Compelled speech isn't free speech, but intellectual freedom is a part of free expression and access to information and ideas is just as important as the right to disseminate. In the United States, libraries that receive public funding generally must carry materials and not discriminate based on viewpoint when content is protected, but available space is a legitimate concern that may provide an opportunity for "soft censorship" by way of declining supposed offending materials or removing supposed offending materials under the guise of content neutral decision-making. Public school libraries are subject to these constraints, but First Amendment rights of children aren't nearly as robustly protected. Island Trees Union School District v. Pico of 1982 is the most recent Supreme Court case and Justice Brennan authored a majority opinion (joined by Marshall, White and Blackmun, with Stevens concurring) holding that the district board could not restrict the availability of books because they disagreed with the material content.

None of these standards apply to private libraries or booksellers, mind.

On the subject of public actors engaging in viewpoint discrimination with regards to public libraries...

 
Last edited:
Aw man, Fun Home is great. It's 100% the sort of thing young people should have access to read. It's both a great story as well as an excellent literary work, and a great demonstration that the graphic novel format is as serious as any other and isn't just dudes with their undies on the outside of their pants.
 
COLUMBUS — Today the ACLU of Ohio sent a letter to the Buckeye Valley Board of Education on behalf of children’s book author Jason Tharp, who was denied the opportunity to read his book, It’s Okay to be a Unicorn!, to students at Buckeye Valley West Elementary at a planned presentation, after school board officials deemed the content to be pro-LGBTQ+ in its viewpoint. Based on available information, the book has also been removed and/or banned from the library collection. These actions, apparently taken in haste in response to ill-informed complaints by a handful of parents and school board members, violate Mr. Tharp’s and Buckeye Valley West students’ First Amendment rights.

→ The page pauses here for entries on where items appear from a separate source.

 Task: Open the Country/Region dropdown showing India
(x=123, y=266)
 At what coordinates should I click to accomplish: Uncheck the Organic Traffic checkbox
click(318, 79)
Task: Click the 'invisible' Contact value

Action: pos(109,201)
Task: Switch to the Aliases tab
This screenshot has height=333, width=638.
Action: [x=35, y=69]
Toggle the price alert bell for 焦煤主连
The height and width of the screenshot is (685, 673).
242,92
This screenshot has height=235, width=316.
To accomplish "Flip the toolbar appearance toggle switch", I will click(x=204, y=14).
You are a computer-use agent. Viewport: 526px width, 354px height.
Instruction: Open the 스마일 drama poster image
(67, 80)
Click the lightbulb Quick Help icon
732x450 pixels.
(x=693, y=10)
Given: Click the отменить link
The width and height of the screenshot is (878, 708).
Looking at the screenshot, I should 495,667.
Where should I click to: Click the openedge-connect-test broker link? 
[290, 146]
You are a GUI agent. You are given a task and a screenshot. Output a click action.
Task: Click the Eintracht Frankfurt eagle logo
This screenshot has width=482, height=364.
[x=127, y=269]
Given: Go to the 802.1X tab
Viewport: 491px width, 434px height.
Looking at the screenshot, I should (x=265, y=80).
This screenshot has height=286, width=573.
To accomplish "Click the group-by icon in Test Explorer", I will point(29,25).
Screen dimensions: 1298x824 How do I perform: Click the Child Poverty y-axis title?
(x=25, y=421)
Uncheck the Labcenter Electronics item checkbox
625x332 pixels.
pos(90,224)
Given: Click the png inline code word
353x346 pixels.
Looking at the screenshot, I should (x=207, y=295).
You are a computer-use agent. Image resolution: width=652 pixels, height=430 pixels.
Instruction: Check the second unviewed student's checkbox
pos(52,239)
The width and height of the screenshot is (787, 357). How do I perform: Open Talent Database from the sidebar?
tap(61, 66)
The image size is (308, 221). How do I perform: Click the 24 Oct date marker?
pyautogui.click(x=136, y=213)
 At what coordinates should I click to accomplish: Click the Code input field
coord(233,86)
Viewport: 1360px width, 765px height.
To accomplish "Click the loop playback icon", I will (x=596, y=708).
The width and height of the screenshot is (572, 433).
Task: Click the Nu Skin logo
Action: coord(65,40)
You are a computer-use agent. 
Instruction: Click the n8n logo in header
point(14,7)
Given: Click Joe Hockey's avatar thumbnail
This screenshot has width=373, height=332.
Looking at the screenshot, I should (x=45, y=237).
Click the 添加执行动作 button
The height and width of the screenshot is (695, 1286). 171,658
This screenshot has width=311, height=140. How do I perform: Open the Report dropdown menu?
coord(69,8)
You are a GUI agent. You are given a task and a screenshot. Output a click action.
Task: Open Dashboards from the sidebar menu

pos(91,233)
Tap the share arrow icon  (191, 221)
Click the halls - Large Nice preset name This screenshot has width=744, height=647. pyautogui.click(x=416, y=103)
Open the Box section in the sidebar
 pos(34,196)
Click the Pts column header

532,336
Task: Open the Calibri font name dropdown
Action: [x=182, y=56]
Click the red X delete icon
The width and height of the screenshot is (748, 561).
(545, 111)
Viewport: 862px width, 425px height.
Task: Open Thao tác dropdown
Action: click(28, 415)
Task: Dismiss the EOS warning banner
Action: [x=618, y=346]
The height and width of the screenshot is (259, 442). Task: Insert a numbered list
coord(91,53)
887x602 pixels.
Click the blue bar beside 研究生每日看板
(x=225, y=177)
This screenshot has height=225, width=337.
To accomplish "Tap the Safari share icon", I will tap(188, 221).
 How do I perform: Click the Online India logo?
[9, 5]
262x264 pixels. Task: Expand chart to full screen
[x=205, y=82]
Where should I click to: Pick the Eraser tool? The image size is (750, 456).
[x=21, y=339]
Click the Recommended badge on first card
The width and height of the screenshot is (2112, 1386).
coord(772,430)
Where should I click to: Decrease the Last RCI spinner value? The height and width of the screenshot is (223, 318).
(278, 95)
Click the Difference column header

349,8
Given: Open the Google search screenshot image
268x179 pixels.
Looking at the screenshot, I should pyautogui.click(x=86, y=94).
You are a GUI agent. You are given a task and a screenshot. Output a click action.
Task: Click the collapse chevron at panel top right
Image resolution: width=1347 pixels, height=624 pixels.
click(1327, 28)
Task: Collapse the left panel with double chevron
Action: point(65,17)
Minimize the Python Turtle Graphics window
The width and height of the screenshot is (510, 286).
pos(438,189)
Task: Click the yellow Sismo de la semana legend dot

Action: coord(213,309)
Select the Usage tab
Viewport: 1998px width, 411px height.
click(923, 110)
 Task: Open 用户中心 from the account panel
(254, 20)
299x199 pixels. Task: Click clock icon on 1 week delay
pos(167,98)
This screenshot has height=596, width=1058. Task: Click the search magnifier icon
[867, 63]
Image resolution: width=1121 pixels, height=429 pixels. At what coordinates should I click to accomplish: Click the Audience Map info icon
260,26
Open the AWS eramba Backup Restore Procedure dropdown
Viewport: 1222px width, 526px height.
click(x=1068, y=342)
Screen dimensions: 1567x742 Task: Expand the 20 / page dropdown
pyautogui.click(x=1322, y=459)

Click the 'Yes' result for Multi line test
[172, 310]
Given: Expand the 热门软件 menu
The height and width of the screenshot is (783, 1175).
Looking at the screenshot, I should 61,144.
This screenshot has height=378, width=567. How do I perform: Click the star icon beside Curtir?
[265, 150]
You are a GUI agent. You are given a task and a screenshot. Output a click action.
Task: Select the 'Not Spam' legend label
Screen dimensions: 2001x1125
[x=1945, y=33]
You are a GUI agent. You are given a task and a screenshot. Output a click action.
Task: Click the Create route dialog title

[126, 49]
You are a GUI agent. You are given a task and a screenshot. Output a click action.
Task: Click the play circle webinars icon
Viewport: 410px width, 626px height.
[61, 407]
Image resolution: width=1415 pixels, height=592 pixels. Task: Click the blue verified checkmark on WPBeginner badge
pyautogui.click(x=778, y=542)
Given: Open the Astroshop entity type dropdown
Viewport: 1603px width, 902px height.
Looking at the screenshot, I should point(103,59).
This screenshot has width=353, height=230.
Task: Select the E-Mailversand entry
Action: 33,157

The ACLU of Ohio calls on Buckeye Valley Local Schools to:

  1. Reverse any bans or restrictions on Mr. Tharp’s book and replace any copies that were removed from the school library;
  2. Adopt and enforce a policy preventing discrimination on the basis of viewpoint in library book acquisition and retention, where the book contains no age-inappropriate content;
  3. Adopt and enforce a similar policy with regard to guest speakers.
“Buckeye Valley censored Mr. Tharp’s speech because a few school board members and parents opposed what they perceived to be a pro-LGBTQ+ viewpoint. That is an egregious violation of both his First Amendment rights, and the rights of the students who were there to hear him,” noted David Carey, Deputy Legal Director for the ACLU of Ohio. “Students of all ages have a right to a full learning experience that allows them to think for themselves. Their libraries must be free from arbitrary censorship based on the opinions of a few officials. This type of book ban is on the rise across the country, and we take this matter incredibly seriously.”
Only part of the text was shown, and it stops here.